Dalam upaya merekonstruksi peristiwa tersebut secara lebih akurat, keberadaan dokumen kolonial Belanda memberikan cahaya baru yang memungkinkan kita menyusun ulang potret sejarah dengan kerangka ilmiah yang lebih dapat dipertanggungjawabkan.

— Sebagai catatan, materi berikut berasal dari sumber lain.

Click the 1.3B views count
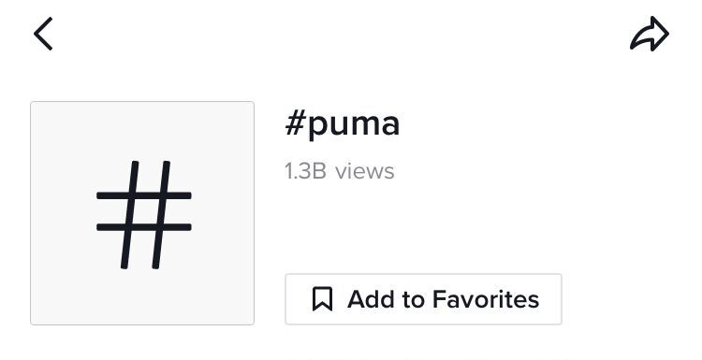Image resolution: width=702 pixels, height=360 pixels. [340, 171]
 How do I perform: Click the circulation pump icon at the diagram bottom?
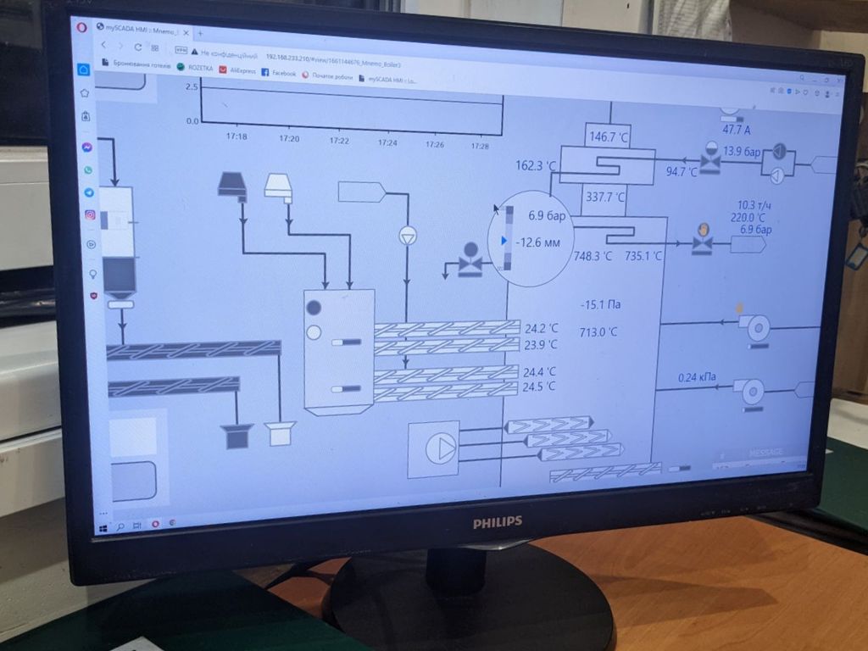(440, 447)
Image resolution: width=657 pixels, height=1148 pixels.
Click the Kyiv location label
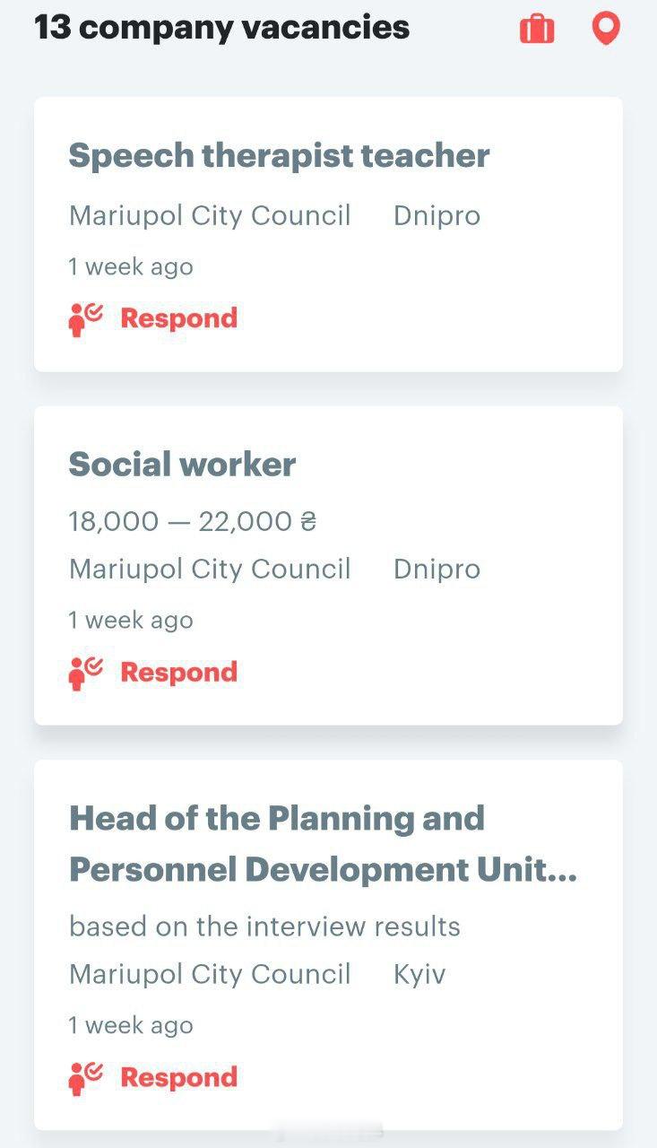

Baca Juga : Wali Kota Mas Ibin Lepas Ratusan CJH Kota Blitar: Jadilah Duta Bangsa di Tanah Suci
Salah satu dokumen penting adalah laporan dari seorang pejabat istana Jaga Pati kepada Laksamana Cornelis Speelman bertanggal 16 Maret 1677, yang tersimpan dalam arsip Belanda (Koloniaal Archief 1218 f. 1834r). Meskipun ditulis hampir satu abad setelah peristiwa berlangsung, laporan ini memuat rincian yang tidak dijumpai dalam babad Jawa. Tokoh sentral dalam dokumen tersebut adalah sosok yang disebut sebagai 'Kiai Gede Mataram', seorang figur penting dalam lingkaran kekuasaan Sultan Pajang. Berkat jasa serta loyalitasnya yang besar, ia dianugerahi wilayah Mataram—pada masa itu masih berupa sebuah desa kecil. Sosok yang dimaksud dengan 'Kiai Gede Mataram' ini tidak lain adalah Ki Ageng Pamanahan, pejabat tinggi Kesultanan Pajang, putra dari Ki Ageng Henis, seorang ulama terpandang sekaligus guru spiritual Raden Jaka Tingkir, yang kemudian naik takhta sebagai Sultan Hadiwijaya."

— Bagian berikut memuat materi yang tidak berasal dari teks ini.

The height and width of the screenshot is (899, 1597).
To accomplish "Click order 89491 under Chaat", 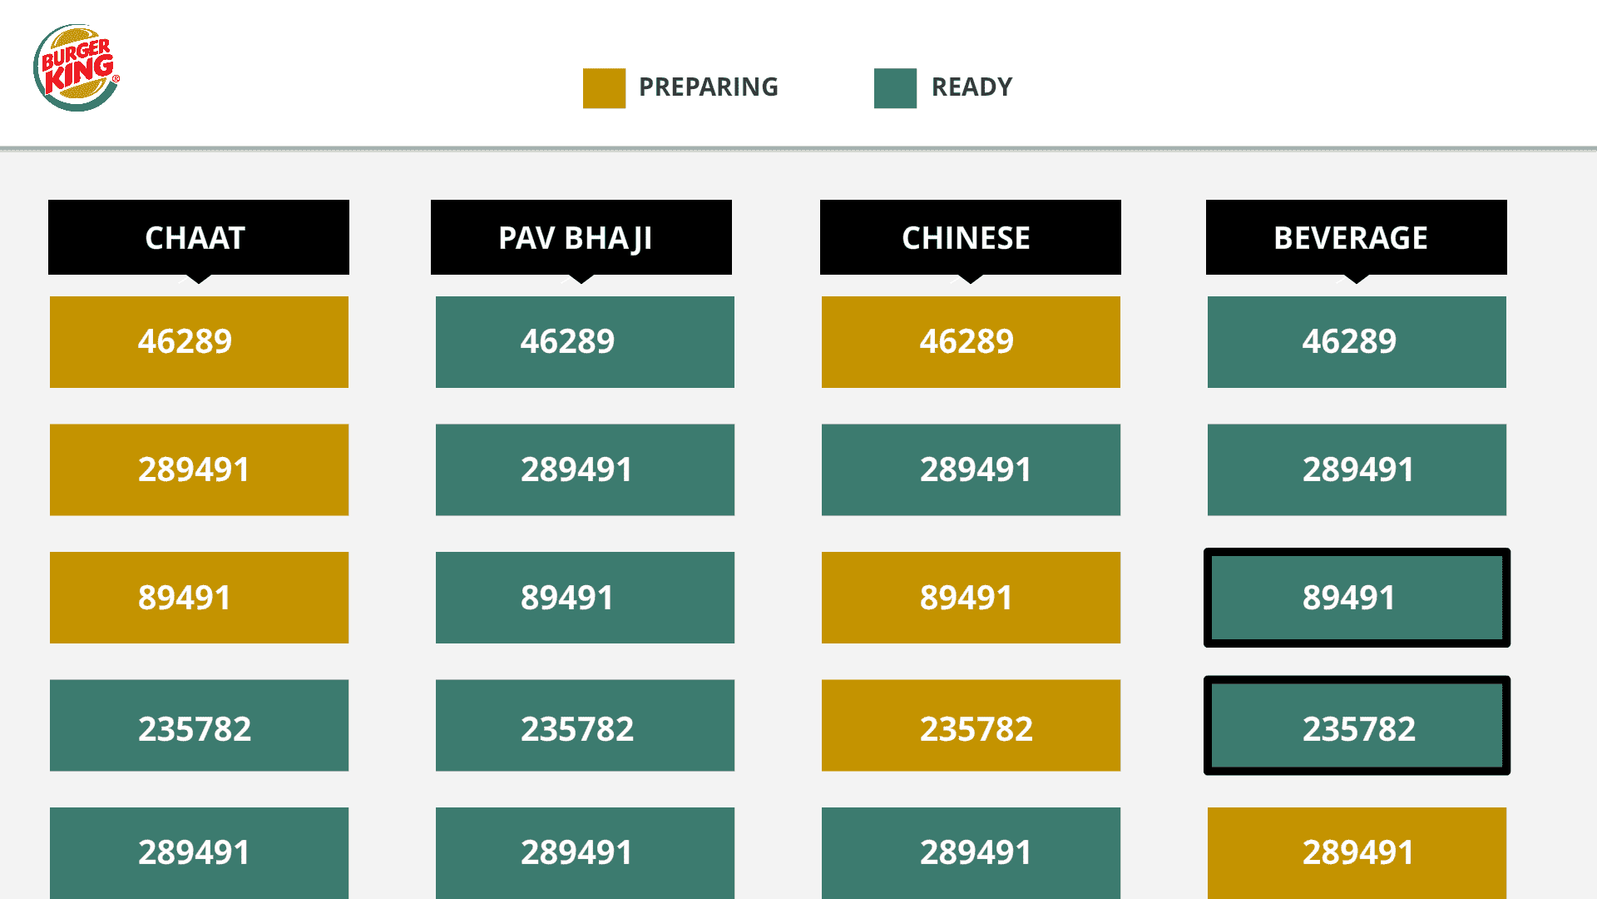I will click(x=199, y=598).
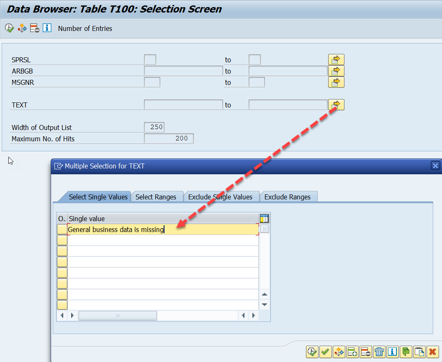Click the scrollbar down arrow in the table

click(265, 304)
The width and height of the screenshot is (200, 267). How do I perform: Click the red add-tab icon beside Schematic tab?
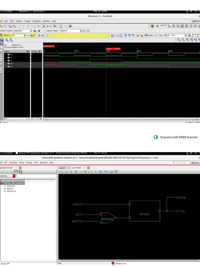(89, 168)
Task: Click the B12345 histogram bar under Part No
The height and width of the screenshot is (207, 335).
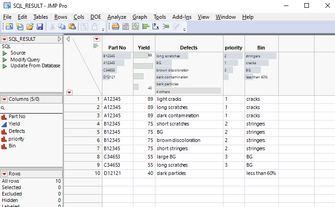Action: 117,56
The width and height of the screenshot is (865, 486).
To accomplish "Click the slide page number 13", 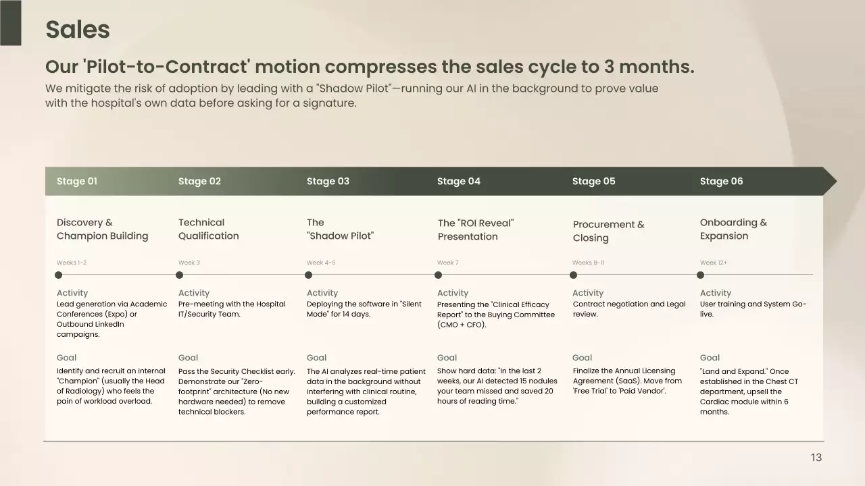I will click(816, 458).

Berita tersebut menyebutkan bahwa sebelum memperoleh Mataram, Kiai Gede ini berperan besar dalam ekspedisi militer terhadap kota yang disebut "Soude", yang lokasinya dideskripsikan berada dekat Demak. Nama "Soude" sendiri tidak ditemukan dalam narasi tradisional Jawa, namun dalam kajian toponimi yang dilakukan oleh peneliti Belanda seperti yang tercatat dalam "Schoel Register"—yang memuat sekitar 26.000 nama tempat—ditemukan dua lokasi yang secara fonetik mendekati "Soude", yakni "Sudah" dan "Sudu". Kedua desa tersebut terletak di tepi Bengawan Solo, sekitar 30 kilometer di barat Bojonegoro atau Jipang...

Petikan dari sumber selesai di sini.